The Streets Division performs many other duties throughout the year and our personnel shifts between that work throughout the year. This has always been the case.
The crews that do yard waste pickup in the spring are needed for other work during the summer months - like doing road repair and helping during the big student move out in August.
In the fall, we stop brush pickup (and other work) so a lot of personnel can shift to yard waste help collect the significant amount of fall leaves.
Then that takes us to winter where all of this very same group of people also makes up the snowplowing force, so the equipment and personnel needs to be ready for that.
So, in order to provide year-round yard waste pickup, additional staff & equipment would be necessary so everything can be done without interruption or fail. And the city budget has not yet been able to support that.
The set out date form isn't recognizing my address. What do I do?
Call us at either 608-266-4681 or 608-246-4532. Our office hours are Monday to Friday, 7:30am to 4pm.
Usually it's a temporary tech issue that resolves itself or maybe a subtle data entry issue (like an extra space or more information than what is necessary).
Either way, give us a call and we will help.
My neighbor put yard waste in the street! I know that's wrong. What should I do?
That's an ordinance violation.
Let Building Inspection know so they can notify the property owner of the problem and give them a chance to fix it before they need to issue a fine.
You have three ways of reporting this. Choose the one that works best for you.
- Send a report a problem of yard waste in the street (this is in the Yard Waste Collection section).
- Call Building Inspection directly at 608-266-4551.
- Email Building Inspection directly.
The website is showing the next set out date, but my yard waste still hasn't been picked up yet.

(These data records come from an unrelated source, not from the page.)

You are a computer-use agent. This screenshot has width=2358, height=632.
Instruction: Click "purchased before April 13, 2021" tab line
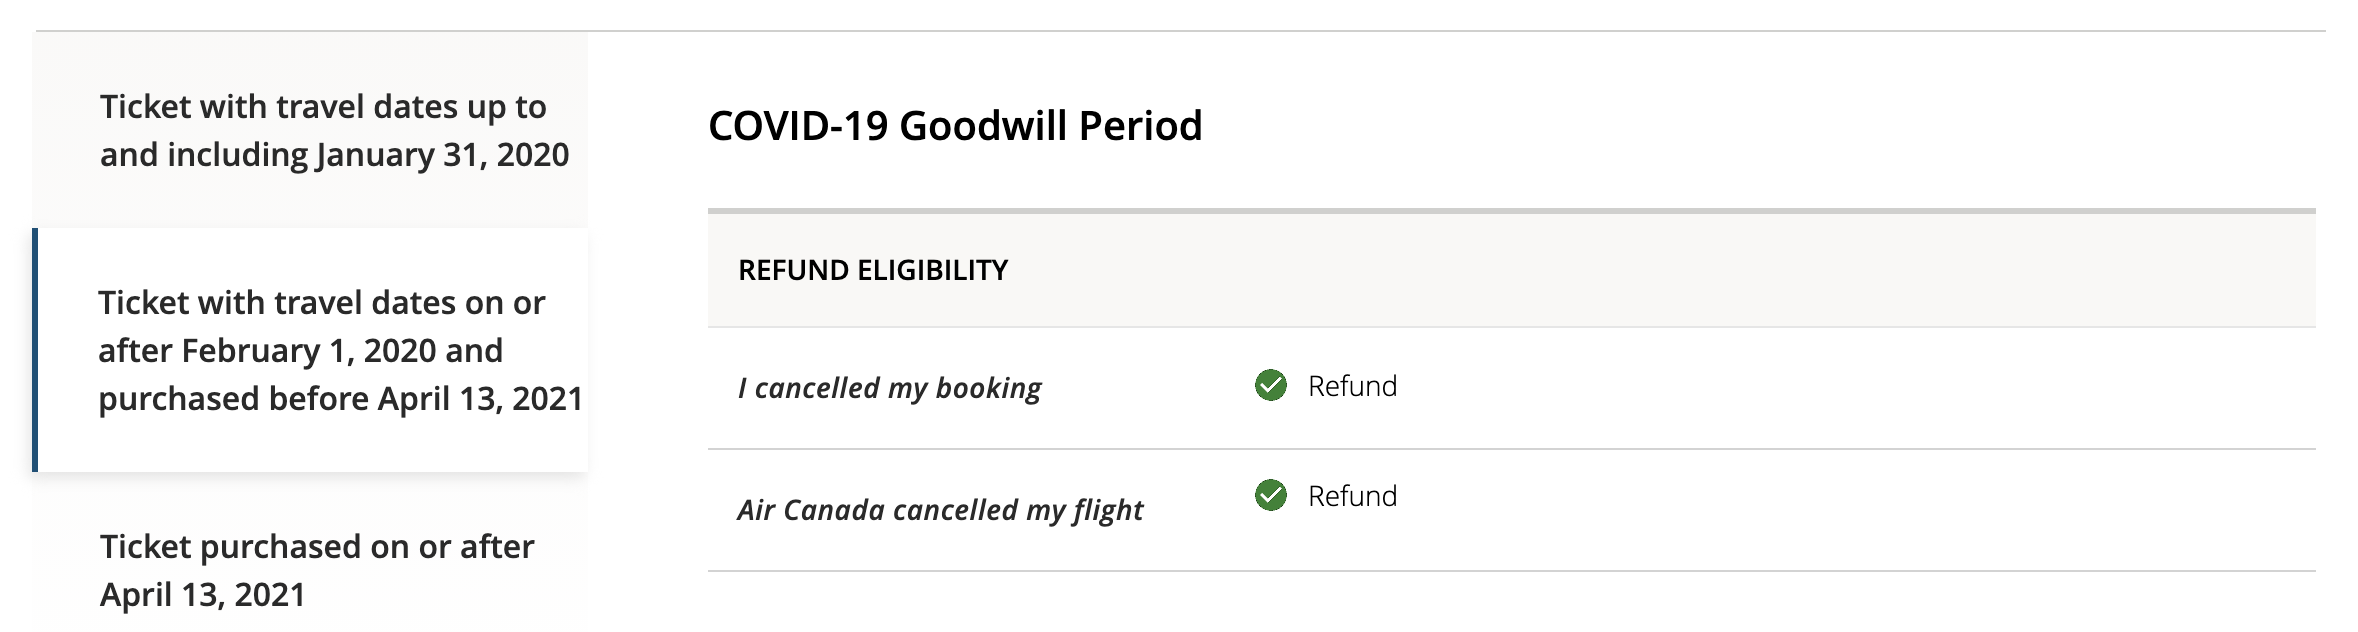point(340,399)
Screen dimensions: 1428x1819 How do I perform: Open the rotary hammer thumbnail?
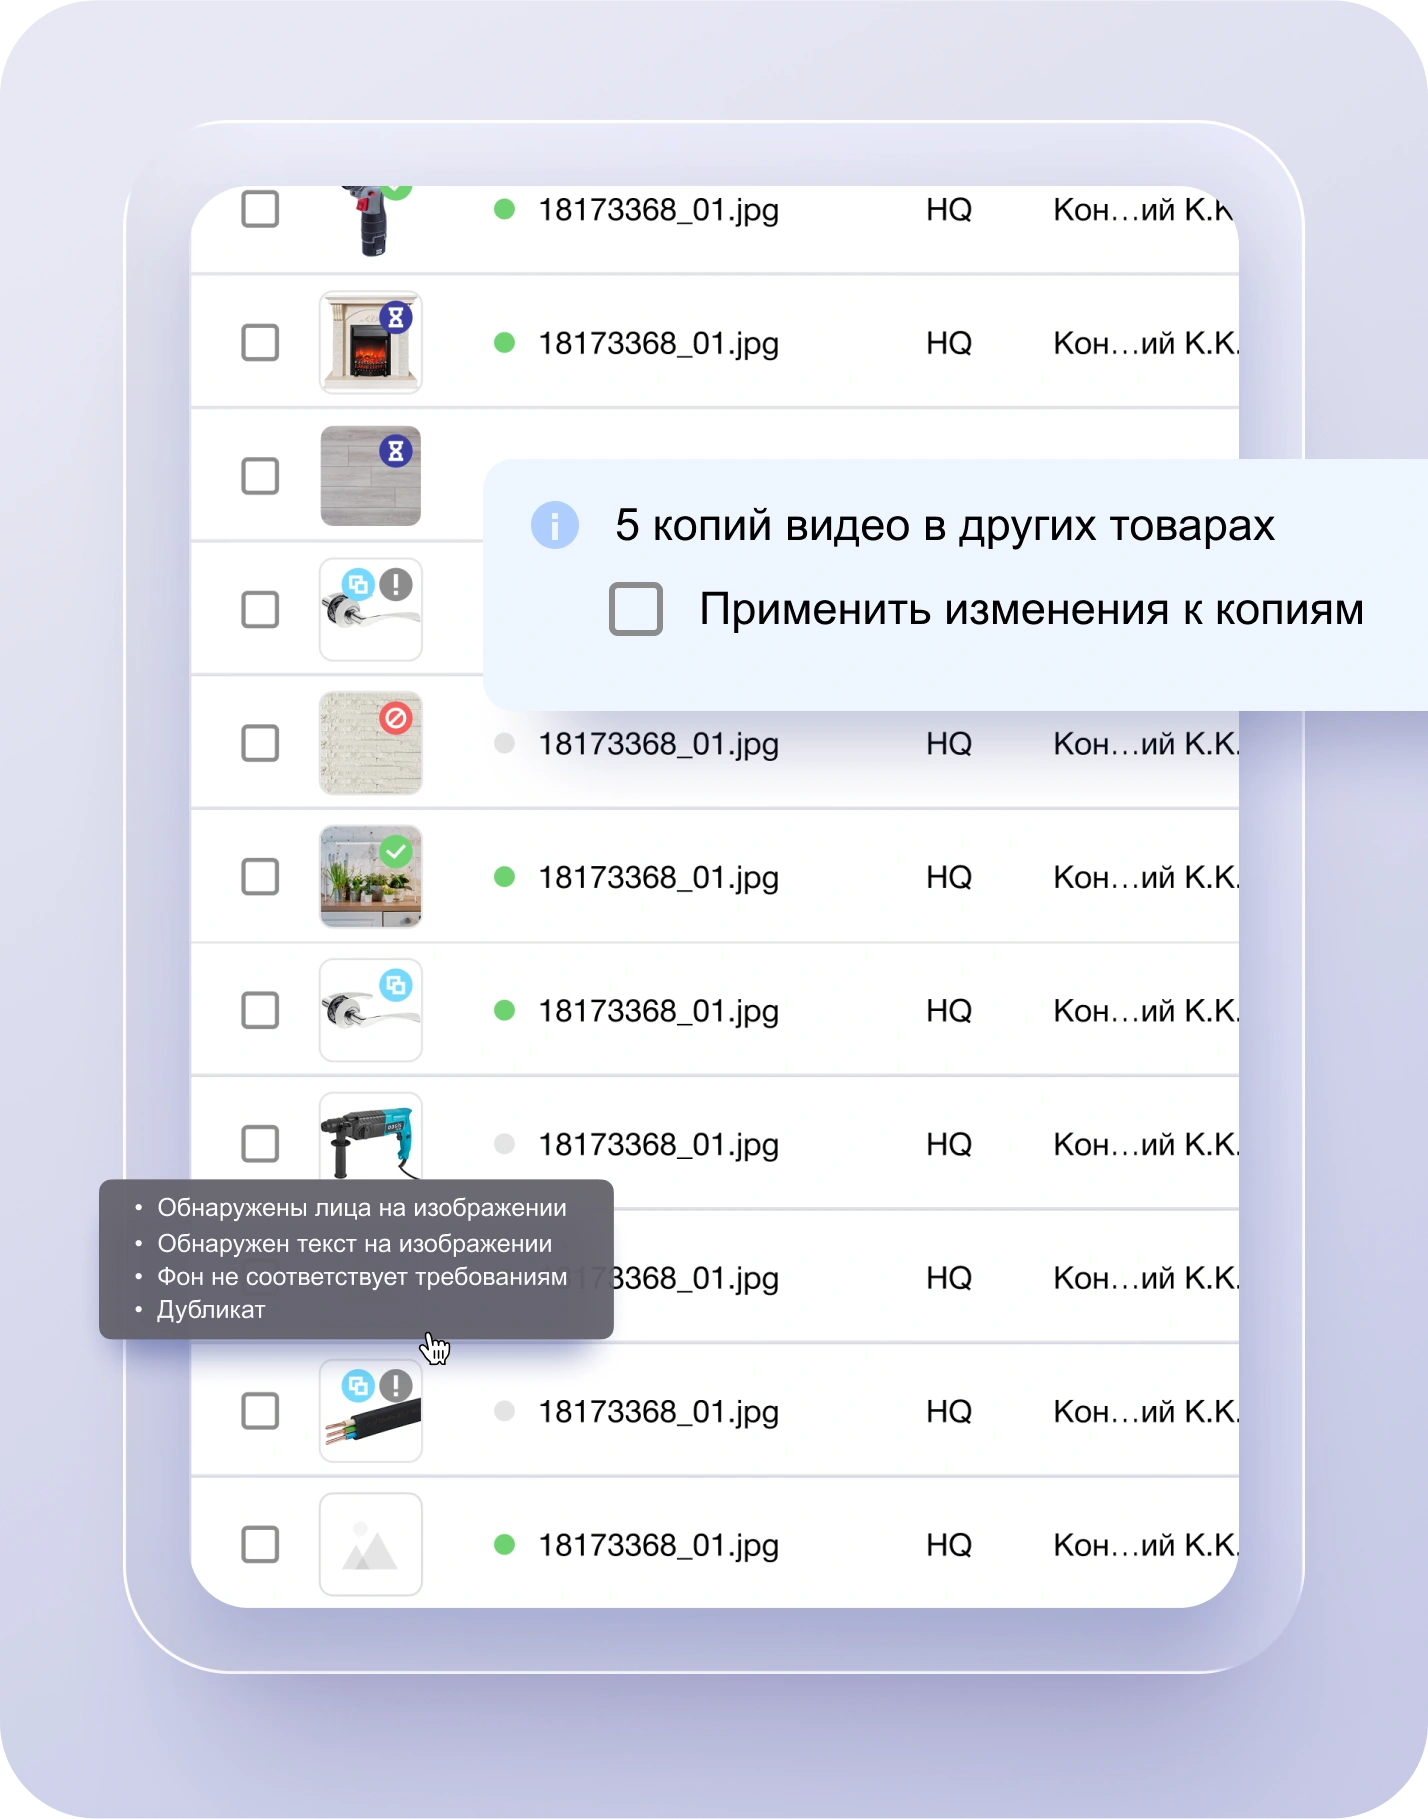[x=370, y=1139]
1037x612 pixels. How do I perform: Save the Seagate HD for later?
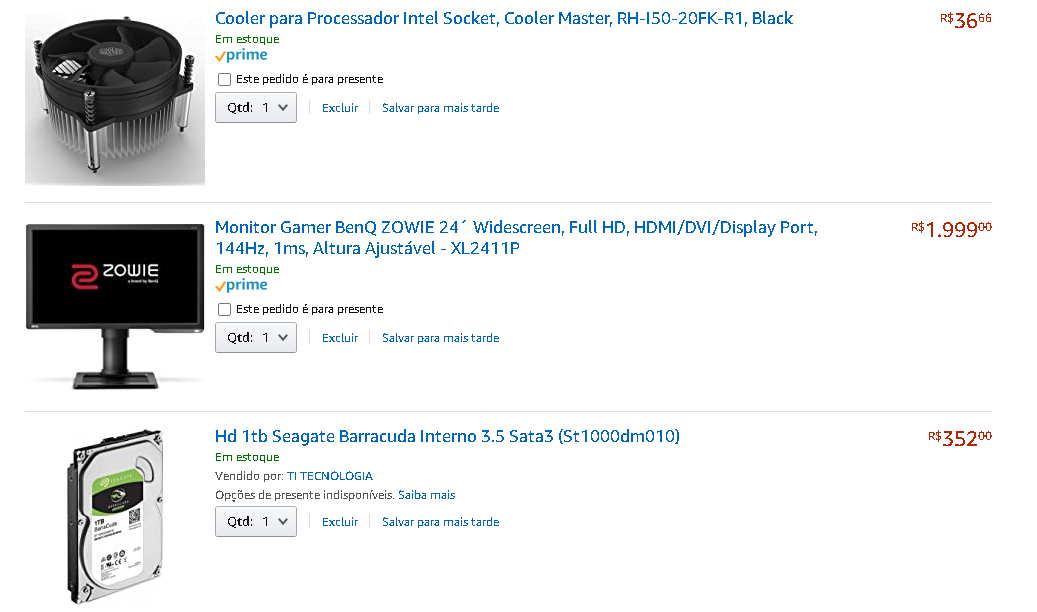tap(440, 522)
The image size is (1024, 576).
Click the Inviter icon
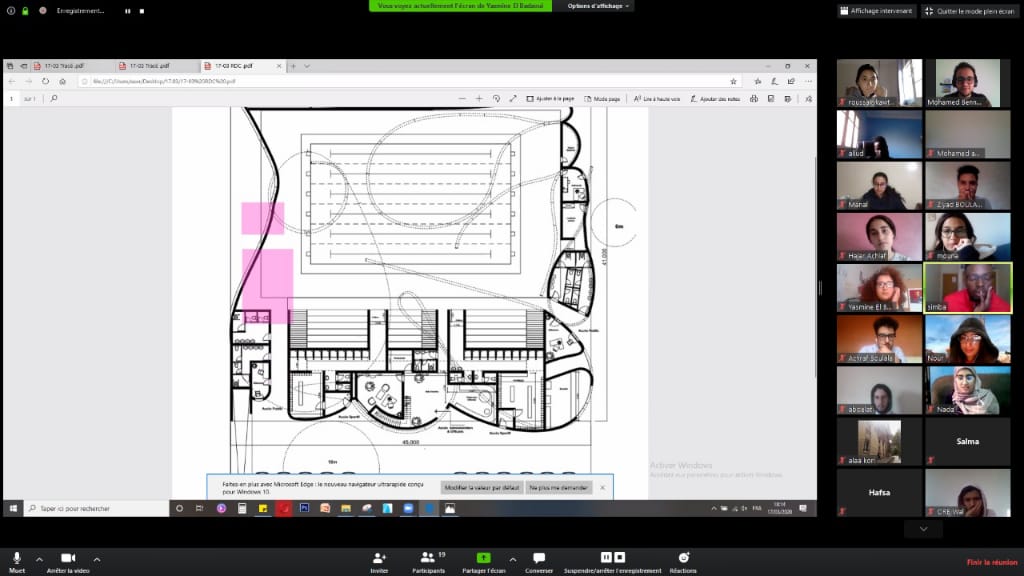[x=379, y=558]
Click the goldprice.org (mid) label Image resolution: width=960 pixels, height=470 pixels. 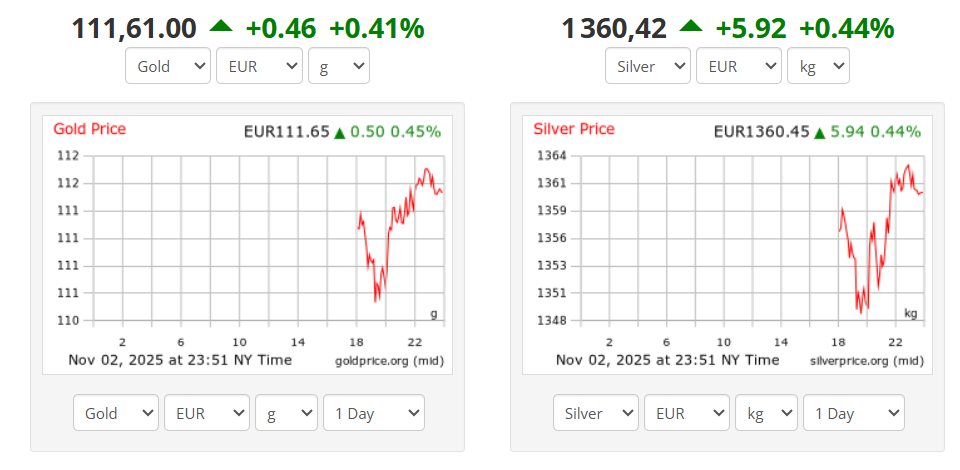coord(389,360)
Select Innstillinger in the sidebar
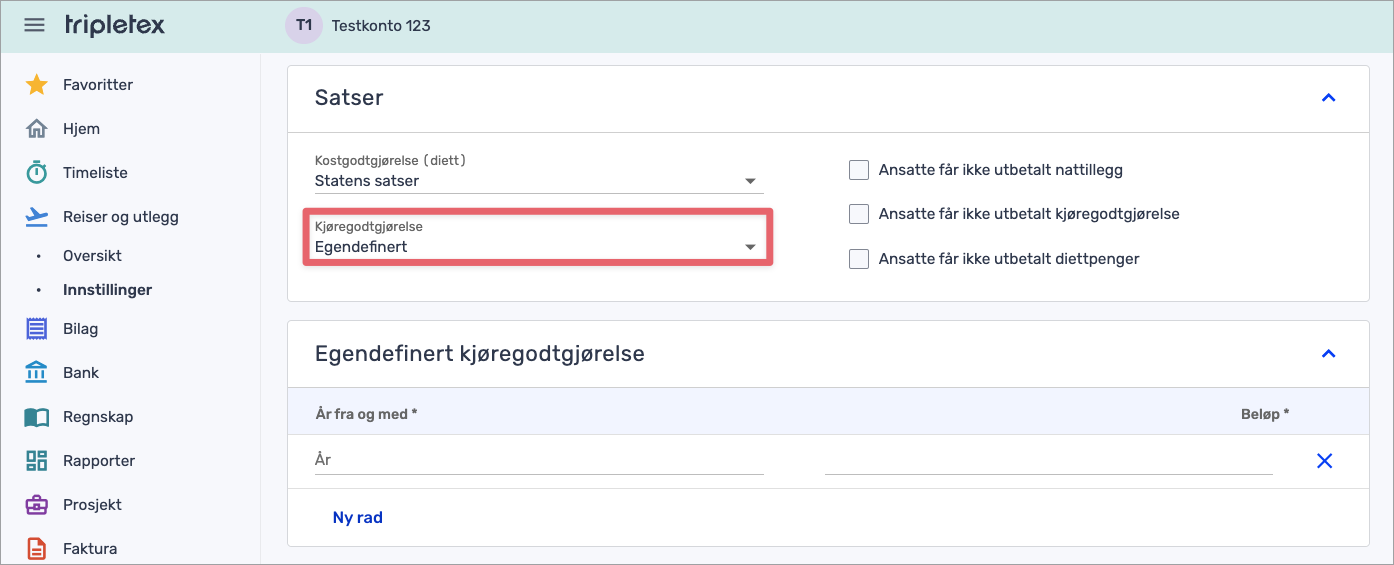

What is going on?
The set out date lookup is a simple tool.
If a set out date has passed, then the system will default to showing you the next available set out date where you can get yard waste out for pickup.
You can't use the set-out date look up to track the progress of where crews are working.
If you put yard waste out on the Sunday assigned to your home, crews have that whole work week to collect from all of the neighborhoods. It takes multiple days during a work week to get to everyone.
If you are sure your pile is missed, please use the the report-a-problem form or contact us to let us know.
Why is there so much debris in the road after pickup in the fall?
We will clean it up when conditions allow for it.
The final step in leaf pickup is street sweeping. In the fall, we work to have our sweepers trail behind leaf crews to collect debris created by leaf collection crews.
There are far more leaf pickup crews than sweepers. And sweepers move much slower than leaf pickup crews, too.
There will be a gap between collection and sweeping.
It can be a few days between collection and sweeping.
We do our best try to keep the sweeping window as narrow as possible, but there will be a gap.
The cause for leaf debris in the street is varied. It can be related to road condition, weather, and even equipment issues.
Whatever the cause, if weather conditions allow for it, our sweepers will be there during following the three guaranteed leaf pickups.
If you remain concerned, you can submit a Yard Waste Collection report-a-problem form to let us know so the field supervisor can look into the matter.
What happens to the leaves and yard waste after the city picks it up or I drop it off?
The material is taken to Purple Cow Organics to be composted.
Composting your yard waste is the right thing to do. Leaves & yard waste contain a lot of nutrients that can be returned to soil as compost.
Also, yard waste has been banned from Wisconsin landfills since the 1990s. No one should put this into the trash.